- **Dataset**:
►

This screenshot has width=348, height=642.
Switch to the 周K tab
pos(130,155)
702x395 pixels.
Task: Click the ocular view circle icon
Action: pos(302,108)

◄

- **Problem**: Lay out every line of the records above as a Markdown table with two columns, Row for the row number and Line for the line itself, and leave out any blank lines.

- **Reply**:
| Row | Line |
|---|---|
| 1 | This screenshot has width=348, height=642. |
| 2 | Switch to the 周K tab |
| 3 | pos(130,155) |
| 4 | 702x395 pixels. |
| 5 | Task: Click the ocular view circle icon |
| 6 | Action: pos(302,108) |